▶ What you are asked to do: Give back an exact copy of the lines in the records below, from the line that has "Task: Click the Search input field" through the line that has "Given: Click the ERC-20 payment coin icon", and nothing besides.

============

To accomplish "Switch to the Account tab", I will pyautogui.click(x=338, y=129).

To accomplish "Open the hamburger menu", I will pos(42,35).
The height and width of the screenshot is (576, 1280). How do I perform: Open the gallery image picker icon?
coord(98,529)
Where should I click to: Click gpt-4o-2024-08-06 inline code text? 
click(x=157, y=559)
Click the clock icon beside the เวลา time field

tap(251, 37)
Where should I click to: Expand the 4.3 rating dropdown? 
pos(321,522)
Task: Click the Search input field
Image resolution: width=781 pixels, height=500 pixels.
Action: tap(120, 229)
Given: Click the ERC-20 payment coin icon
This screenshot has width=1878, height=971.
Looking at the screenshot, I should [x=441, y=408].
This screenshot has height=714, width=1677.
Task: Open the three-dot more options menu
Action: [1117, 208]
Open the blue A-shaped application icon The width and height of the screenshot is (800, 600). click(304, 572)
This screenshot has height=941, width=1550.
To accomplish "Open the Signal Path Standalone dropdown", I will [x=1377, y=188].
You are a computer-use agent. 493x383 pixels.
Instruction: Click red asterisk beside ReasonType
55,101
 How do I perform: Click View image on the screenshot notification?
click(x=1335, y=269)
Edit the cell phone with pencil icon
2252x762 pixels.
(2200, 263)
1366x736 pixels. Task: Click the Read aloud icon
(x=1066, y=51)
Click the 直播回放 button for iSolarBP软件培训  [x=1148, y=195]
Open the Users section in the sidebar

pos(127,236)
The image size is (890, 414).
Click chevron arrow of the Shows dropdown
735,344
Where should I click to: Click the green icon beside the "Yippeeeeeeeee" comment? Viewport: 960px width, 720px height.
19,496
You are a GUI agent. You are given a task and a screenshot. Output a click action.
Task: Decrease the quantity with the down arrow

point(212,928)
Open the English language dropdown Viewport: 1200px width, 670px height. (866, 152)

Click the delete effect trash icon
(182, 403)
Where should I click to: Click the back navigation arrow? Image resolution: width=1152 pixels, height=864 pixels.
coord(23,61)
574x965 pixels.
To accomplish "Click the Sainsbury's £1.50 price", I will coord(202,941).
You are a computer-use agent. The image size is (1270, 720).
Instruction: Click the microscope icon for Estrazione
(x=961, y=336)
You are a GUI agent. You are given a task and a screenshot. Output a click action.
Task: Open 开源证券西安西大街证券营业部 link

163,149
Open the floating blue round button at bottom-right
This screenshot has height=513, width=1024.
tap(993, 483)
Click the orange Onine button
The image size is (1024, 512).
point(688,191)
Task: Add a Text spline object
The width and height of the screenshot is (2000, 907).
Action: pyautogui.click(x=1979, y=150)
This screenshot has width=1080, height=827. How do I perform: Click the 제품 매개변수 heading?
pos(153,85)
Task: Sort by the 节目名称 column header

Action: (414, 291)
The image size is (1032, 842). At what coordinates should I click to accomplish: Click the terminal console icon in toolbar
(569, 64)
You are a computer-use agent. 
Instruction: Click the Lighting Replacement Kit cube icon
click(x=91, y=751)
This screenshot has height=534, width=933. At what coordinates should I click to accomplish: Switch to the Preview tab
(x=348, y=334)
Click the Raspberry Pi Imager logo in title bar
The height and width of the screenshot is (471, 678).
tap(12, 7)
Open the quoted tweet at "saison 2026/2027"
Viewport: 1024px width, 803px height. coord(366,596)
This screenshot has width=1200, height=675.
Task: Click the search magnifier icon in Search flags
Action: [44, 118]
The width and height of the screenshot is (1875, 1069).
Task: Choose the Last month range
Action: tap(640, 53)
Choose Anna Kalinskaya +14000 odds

============

▶ Result of the exercise:
Task: Click the Search input field
Image resolution: width=781 pixels, height=500 pixels.
Action: tap(120, 229)
Given: Click the ERC-20 payment coin icon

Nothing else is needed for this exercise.